I'm glad you decided to write about your experience. Love to you.  


10 May 2004 @ 11:33 by shawa : Love from me too!
Glad you´re through it. :-)  


10 May 2004 @ 15:49 by skookum : hugs to you
keep thinking those good thoughts!  


16 May 2004 @ 00:13 by celestial @131.191.56.165 : Richard
I've been worried about you, reading what was going on in your life and all.
Then you disappeared off the screen and I said to myself, "There goes yet another one that I will not get to know."
Now you're back, HE'S BACK! If we could only know the width and depth ov the love we receive from those we know.
It really is good to see you back.
Hey, Richard, I've been thinking to take my little dog down to the pound...to visit the "prisoners" but I don't have any dog tags for him. What will they do to me...or worse...to my dog. Will they fine him...or me? Or will they arrest him...or throw both ov us in the pound?

#&@%&$

You don't need to worry unless someone takes pictures and puts them on the Internet.
---Richard  



17 May 2004 @ 02:38 by celestial @131.191.56.165 : Sow aptly Putt
Oui knead smore keen obSERVERS such as U have demonstrated N this log.
Does Ming the King reed beetween the by lines?

++++++++++++++++++++++++++++++++++++++++++++++

Yule kneed 2 akst Hymn.

--jazz  



17 May 2004 @ 08:45 by celestial @131.191.56.165 : Now yer CatChing on
Me thinks he is one ov the most POPular Mechanics.  
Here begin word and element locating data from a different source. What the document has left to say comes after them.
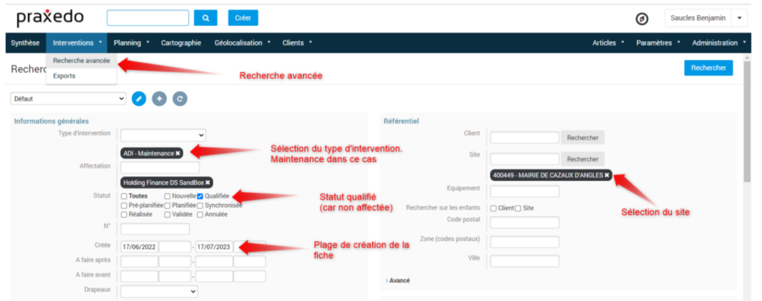Uncheck the Qualifiée status checkbox

[200, 196]
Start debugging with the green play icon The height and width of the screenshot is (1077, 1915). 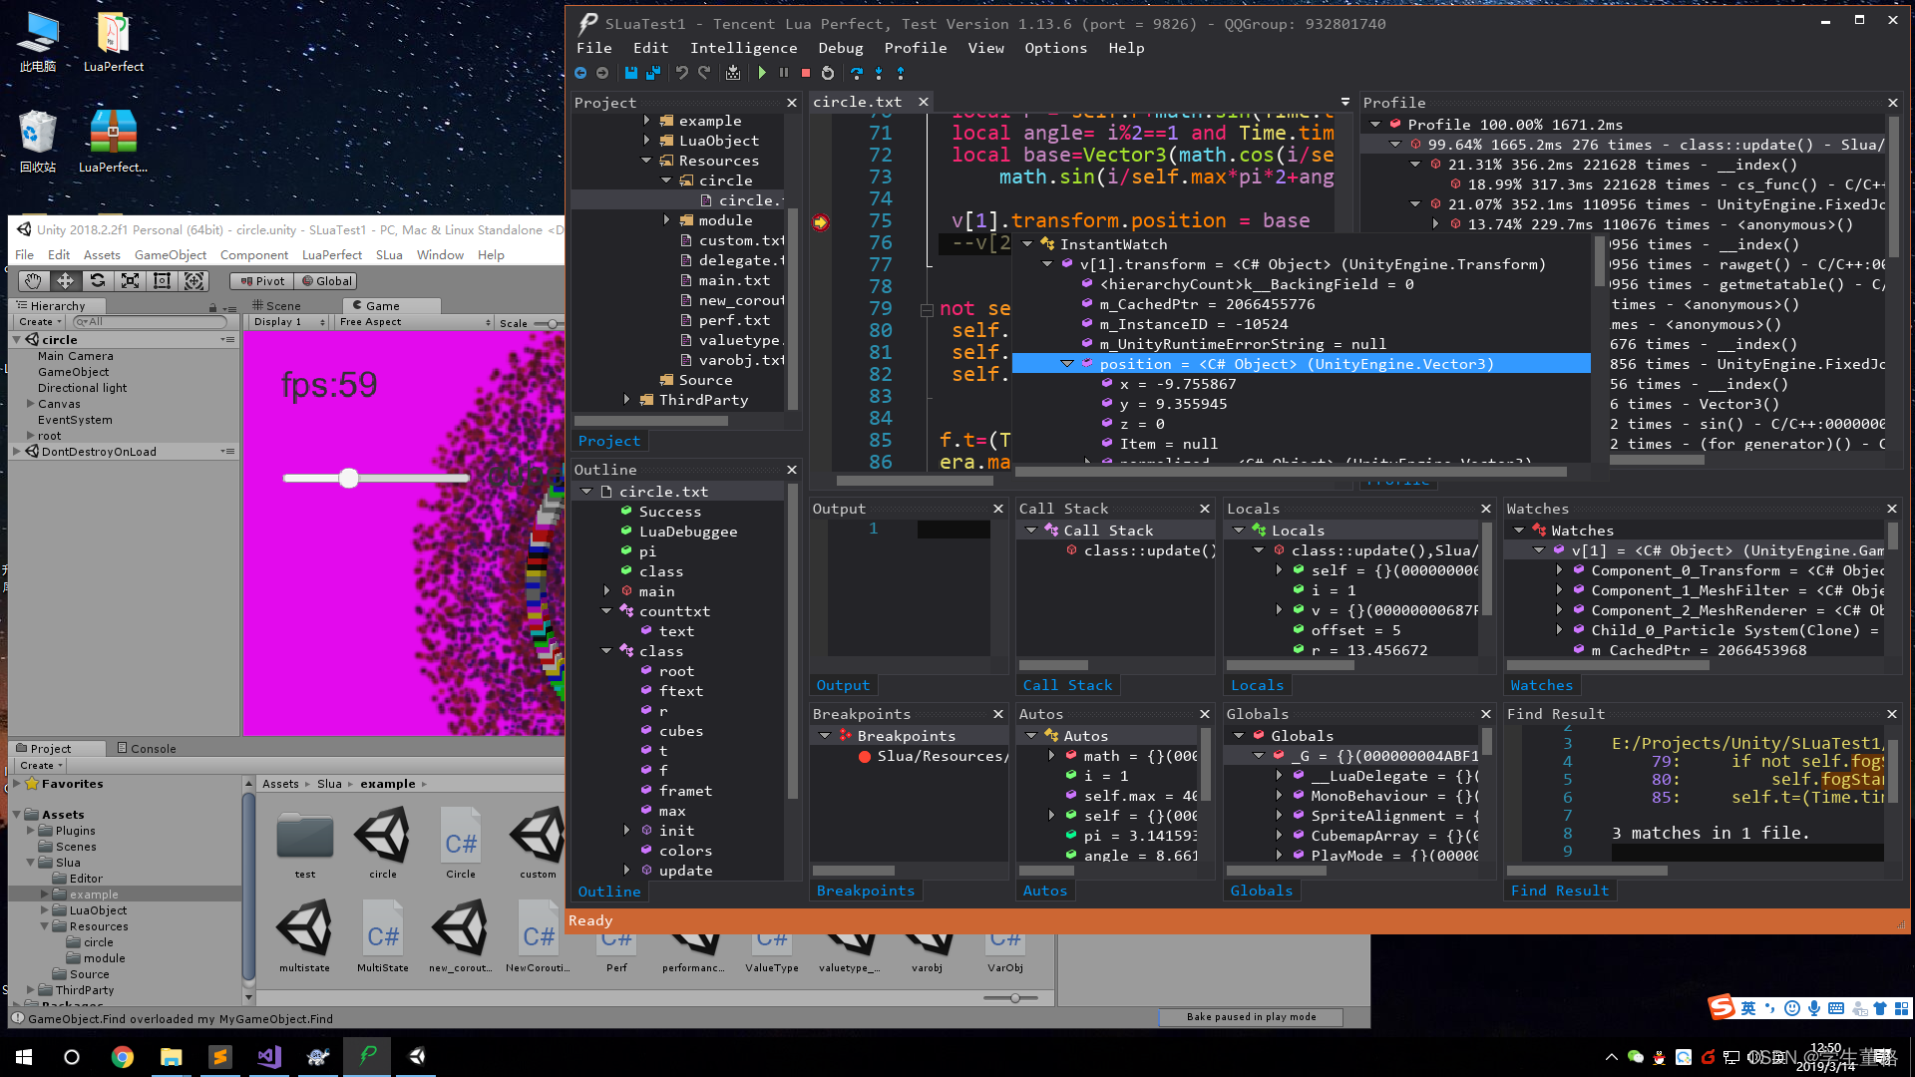coord(761,72)
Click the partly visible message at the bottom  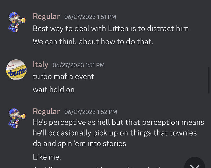(x=108, y=167)
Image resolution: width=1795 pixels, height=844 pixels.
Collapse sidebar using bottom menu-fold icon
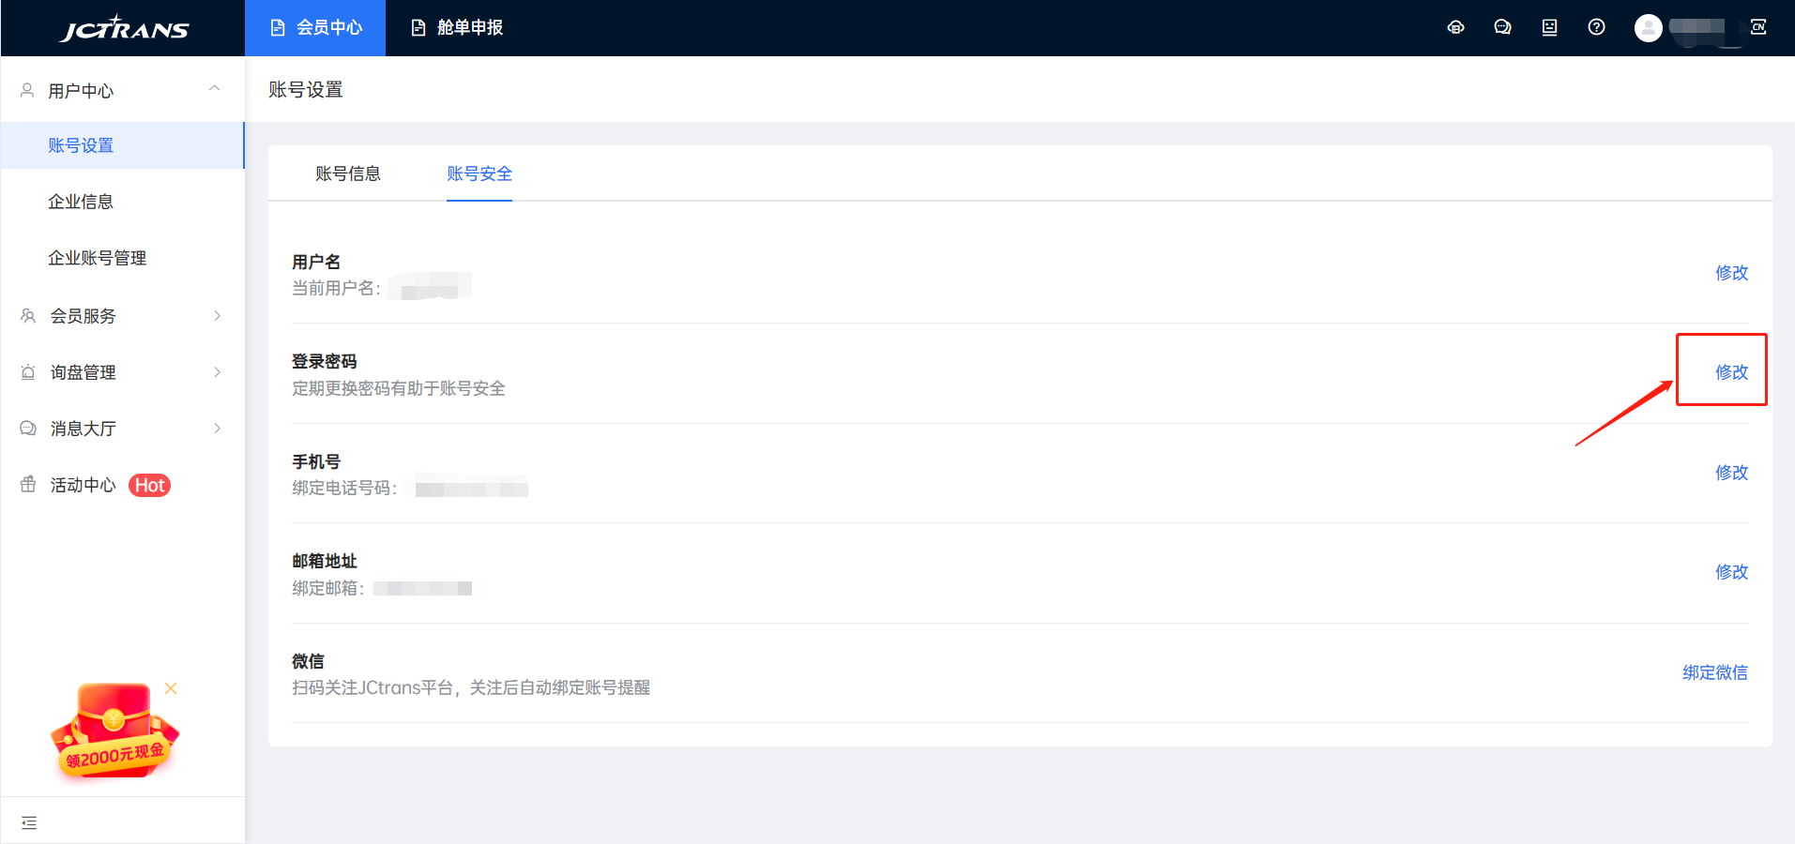[x=29, y=822]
17 May 2004 @ 18:21 by celestial @131.191.56.165 : Hymn Yule kneed
"There is Power in the Blood."

%%%%%%%%%%%%%%%%%%%%%%%%%%%%%%

Just so there're no cancer cells in there, I'll be happy.

---jazz  



18 May 2004 @ 10:06 by celestial @131.191.56.165 : "Trust and Obey"
yAll knead just one speck ov faith.
Smaller even than a mustard seed.  



19 May 2004 @ 11:19 by celestial @131.191.56.165 : "All Hail the Power"
"Let ev'ry kindred, ev'ry tribe On this terrestrial ball ...  


20 May 2004 @ 09:32 by celestial @131.191.56.165 : "Give ov Your Best to the Master"
"Throw your soul's fresh, glowing ardor Into the battle for truth..."  


20 May 2004 @ 10:14 by jazzolog : I Appreciate
the daily prayers, Celestial. Thank you.  


21 May 2004 @ 09:32 by celestial @131.191.56.165 : "Faith ov Our Fathers"
Faith ov our fathers! we will love Both friend and foe..."  


22 May 2004 @ 11:20 by celestial @131.191.56.165 : "Just As I Am"
"...Thou wilt receive, Wilt welcome, pardon, cleanse, relieve..."  


23 May 2004 @ 07:47 by celestial @131.191.56.165 : "Precious Memories"
"...As I ponder, hope grows fonder..."  


23 May 2004 @ 15:19 by jazzolog : From The Ponder Springs Eternal
But I wonder, how far yonder?
God whispers Hope
in a heart that hears.  



24 May 2004 @ 05:11 by celestial @131.191.56.165 : Praise The Lord
and let there be musik, JAZZ musique!